**EXERCISE PROMPT**
Every entry must be output exactly as it was written.

[[ GIVEN DATA open ]]

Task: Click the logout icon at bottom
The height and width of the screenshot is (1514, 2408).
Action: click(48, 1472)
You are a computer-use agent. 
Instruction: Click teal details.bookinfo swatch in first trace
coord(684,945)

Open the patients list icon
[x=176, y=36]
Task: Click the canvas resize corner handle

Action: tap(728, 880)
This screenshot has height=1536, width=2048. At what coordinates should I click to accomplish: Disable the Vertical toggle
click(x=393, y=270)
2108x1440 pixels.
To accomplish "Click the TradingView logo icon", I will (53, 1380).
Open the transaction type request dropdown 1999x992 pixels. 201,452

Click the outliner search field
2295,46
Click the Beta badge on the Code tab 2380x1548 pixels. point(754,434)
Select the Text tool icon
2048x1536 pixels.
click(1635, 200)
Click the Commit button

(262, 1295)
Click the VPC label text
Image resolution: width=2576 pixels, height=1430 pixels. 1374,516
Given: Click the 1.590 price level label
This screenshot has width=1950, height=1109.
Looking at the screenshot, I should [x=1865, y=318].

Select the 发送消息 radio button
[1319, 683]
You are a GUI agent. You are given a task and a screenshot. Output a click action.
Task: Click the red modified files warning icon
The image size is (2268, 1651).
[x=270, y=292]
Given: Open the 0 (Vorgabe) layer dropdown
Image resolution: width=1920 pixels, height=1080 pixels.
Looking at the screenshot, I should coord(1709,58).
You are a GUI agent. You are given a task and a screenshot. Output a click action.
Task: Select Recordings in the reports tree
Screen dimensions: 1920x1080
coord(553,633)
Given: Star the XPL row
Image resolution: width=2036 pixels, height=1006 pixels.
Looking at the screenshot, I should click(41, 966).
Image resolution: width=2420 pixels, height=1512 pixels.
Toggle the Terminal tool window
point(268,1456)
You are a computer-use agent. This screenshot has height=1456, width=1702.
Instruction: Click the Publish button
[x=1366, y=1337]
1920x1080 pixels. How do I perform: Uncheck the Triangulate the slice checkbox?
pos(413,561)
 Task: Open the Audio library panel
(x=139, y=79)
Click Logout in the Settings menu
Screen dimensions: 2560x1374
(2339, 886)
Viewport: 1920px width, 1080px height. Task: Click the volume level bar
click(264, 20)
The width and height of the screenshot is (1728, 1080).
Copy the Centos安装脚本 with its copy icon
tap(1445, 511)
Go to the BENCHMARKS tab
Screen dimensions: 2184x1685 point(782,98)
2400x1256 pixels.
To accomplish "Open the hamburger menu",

[[ GIVEN DATA closed ]]

**ANSWER SPACE**
Task: Click the logout icon at bottom
The height and width of the screenshot is (1514, 2408).
Action: click(48, 1472)
You are a computer-use agent. 
Instruction: Click teal details.bookinfo swatch in first trace
coord(684,945)

Open the patients list icon
[x=176, y=36]
Task: Click the canvas resize corner handle

Action: tap(728, 880)
This screenshot has height=1536, width=2048. At what coordinates should I click to accomplish: Disable the Vertical toggle
click(x=393, y=270)
2108x1440 pixels.
To accomplish "Click the TradingView logo icon", I will (53, 1380).
Open the transaction type request dropdown 1999x992 pixels. 201,452

Click the outliner search field
2295,46
Click the Beta badge on the Code tab 2380x1548 pixels. point(754,434)
Select the Text tool icon
2048x1536 pixels.
click(1635, 200)
Click the Commit button

(262, 1295)
Click the VPC label text
Image resolution: width=2576 pixels, height=1430 pixels. 1374,516
Given: Click the 1.590 price level label
This screenshot has width=1950, height=1109.
Looking at the screenshot, I should [x=1865, y=318].

Select the 发送消息 radio button
[1319, 683]
You are a GUI agent. You are given a task and a screenshot. Output a click action.
Task: Click the red modified files warning icon
The image size is (2268, 1651).
[x=270, y=292]
Given: Open the 0 (Vorgabe) layer dropdown
Image resolution: width=1920 pixels, height=1080 pixels.
Looking at the screenshot, I should coord(1709,58).
You are a GUI agent. You are given a task and a screenshot. Output a click action.
Task: Select Recordings in the reports tree
Screen dimensions: 1920x1080
coord(553,633)
Given: Star the XPL row
Image resolution: width=2036 pixels, height=1006 pixels.
Looking at the screenshot, I should click(41, 966).
Image resolution: width=2420 pixels, height=1512 pixels.
Toggle the Terminal tool window
point(268,1456)
You are a computer-use agent. This screenshot has height=1456, width=1702.
Instruction: Click the Publish button
[x=1366, y=1337]
1920x1080 pixels. How do I perform: Uncheck the Triangulate the slice checkbox?
pos(413,561)
 Task: Open the Audio library panel
(x=139, y=79)
Click Logout in the Settings menu
Screen dimensions: 2560x1374
(2339, 886)
Viewport: 1920px width, 1080px height. Task: Click the volume level bar
click(264, 20)
The width and height of the screenshot is (1728, 1080).
Copy the Centos安装脚本 with its copy icon
tap(1445, 511)
Go to the BENCHMARKS tab
Screen dimensions: 2184x1685 point(782,98)
2400x1256 pixels.
To accomplish "Open the hamburger menu",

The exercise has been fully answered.